A Câmara Municipal de Bauru realiza, nesta segunda-feira (13/12), duas sessões legislativas: Ordinária e Extraordinária. A 46ª Sessão Ordinária da 33ª Legislatura é a última de 2021 e ocorre a partir das 13h, no Plenário “Benedito Moreira Pinto”. Em seguida, a fim de que as matérias aprovadas em Primeiro Turno possam ser votadas também em Segunda Discussão, uma Sessão Extraordinária será realizada na Casa de Leis.

Os trabalhos são transmitidos ao vivo pela Rádio Câmara Bauru (93,9 FM) e pela TV Câmara Bauru (Canal 10 da Claro/NET e Canal 31.3 no Sinal Aberto Digital), pelo YouTube e pelo Portal da Casa de Leis.

Na Pauta da última sessão ordinária deste ano, em Segunda Discussão, está Projeto de Lei n.º 63/21, de autoria da Prefeita Municipal, que autoriza o Executivo a destinar uma área de terreno à empresa Wemaq Máquinas e Estampos Ltda, em regime de Concessão de Direito Real de Uso (Processo n.º 241/21). A proposta de lei foi aprovada em primeiro turno por unanimidade, na última sessão legislativa (6/12).
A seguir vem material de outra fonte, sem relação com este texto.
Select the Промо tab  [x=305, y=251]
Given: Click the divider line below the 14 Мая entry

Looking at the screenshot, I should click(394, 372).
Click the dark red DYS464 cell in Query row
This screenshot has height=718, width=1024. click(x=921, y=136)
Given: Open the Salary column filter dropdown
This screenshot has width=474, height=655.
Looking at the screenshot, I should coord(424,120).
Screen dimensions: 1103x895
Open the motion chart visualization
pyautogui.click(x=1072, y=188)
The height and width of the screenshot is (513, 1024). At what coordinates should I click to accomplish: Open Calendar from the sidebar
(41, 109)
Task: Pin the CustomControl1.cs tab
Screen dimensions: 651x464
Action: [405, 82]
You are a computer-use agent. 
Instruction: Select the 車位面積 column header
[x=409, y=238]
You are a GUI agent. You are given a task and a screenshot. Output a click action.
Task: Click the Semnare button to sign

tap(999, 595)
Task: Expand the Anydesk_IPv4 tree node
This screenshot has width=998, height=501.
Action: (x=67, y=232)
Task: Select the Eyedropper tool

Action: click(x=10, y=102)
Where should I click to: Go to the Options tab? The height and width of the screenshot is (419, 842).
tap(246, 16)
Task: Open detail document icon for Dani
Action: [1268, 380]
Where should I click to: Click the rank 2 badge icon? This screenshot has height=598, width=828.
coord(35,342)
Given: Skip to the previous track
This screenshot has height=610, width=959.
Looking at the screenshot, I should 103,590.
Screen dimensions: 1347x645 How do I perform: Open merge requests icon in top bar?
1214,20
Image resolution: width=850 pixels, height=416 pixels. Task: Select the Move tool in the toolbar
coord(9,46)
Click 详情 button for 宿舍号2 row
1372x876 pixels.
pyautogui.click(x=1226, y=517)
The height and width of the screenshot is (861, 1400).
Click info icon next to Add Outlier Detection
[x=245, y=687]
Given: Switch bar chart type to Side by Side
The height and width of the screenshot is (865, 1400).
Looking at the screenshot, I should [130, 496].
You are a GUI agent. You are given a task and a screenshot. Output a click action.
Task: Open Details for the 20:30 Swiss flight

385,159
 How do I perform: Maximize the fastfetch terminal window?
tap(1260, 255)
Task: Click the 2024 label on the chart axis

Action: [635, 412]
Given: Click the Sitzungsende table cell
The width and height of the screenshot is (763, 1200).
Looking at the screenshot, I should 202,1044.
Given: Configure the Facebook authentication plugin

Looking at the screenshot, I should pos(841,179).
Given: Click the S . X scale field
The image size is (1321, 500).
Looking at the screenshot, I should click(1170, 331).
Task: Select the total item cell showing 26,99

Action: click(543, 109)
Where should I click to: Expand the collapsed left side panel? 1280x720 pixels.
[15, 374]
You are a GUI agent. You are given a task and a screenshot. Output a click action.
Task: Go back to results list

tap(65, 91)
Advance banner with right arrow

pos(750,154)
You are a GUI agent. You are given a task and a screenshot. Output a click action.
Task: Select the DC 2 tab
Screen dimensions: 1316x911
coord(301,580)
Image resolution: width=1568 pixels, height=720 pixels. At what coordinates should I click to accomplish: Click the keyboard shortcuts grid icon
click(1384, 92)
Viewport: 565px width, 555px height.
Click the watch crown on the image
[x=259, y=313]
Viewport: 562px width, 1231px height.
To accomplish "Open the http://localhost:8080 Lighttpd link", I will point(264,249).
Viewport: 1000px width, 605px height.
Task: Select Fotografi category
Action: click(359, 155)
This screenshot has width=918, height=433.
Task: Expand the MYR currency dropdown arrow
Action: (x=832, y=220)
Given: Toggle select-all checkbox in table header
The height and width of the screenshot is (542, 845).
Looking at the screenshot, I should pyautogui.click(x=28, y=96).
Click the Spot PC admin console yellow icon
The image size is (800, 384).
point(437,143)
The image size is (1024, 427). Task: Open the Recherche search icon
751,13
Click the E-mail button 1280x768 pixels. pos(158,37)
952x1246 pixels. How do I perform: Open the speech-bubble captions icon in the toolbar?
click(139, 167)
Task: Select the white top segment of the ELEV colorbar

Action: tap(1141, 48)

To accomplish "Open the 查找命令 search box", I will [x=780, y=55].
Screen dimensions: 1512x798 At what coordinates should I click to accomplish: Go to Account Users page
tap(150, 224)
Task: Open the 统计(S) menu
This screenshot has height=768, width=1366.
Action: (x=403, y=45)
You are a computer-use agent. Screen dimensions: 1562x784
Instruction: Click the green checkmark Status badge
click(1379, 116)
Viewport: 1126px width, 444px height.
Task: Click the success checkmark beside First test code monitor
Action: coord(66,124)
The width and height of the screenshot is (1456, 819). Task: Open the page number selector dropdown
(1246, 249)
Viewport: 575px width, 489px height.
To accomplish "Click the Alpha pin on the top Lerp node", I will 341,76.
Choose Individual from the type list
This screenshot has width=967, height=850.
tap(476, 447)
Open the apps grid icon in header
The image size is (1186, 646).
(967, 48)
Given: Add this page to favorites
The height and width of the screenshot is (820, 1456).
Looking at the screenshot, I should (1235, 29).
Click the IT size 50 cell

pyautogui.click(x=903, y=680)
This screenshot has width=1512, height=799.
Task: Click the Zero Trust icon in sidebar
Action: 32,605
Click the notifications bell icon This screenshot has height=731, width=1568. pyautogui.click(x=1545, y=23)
Leia mais.

Na Ordem do Dia, para serem apreciados em Primeira Discussão, estão 17 Projetos de Lei de autoria da prefeita Suéllen Rosim (Patriota) e uma proposta de Lei da Mesa Diretora da Câmara.

Para ser apreciado em Primeira Discussão, está o Projeto de Lei n.º 81/21, que dispõe sobre a criação dos serviços da Patrulha Agrícola Mecanizada do Município de Bauru e dá outras providências (Processo n.º 284/21). Aprovada pelo Plenário na última sessão legislativa (6/12), a proposta tramitou em regime de urgência pelas comissões permanentes.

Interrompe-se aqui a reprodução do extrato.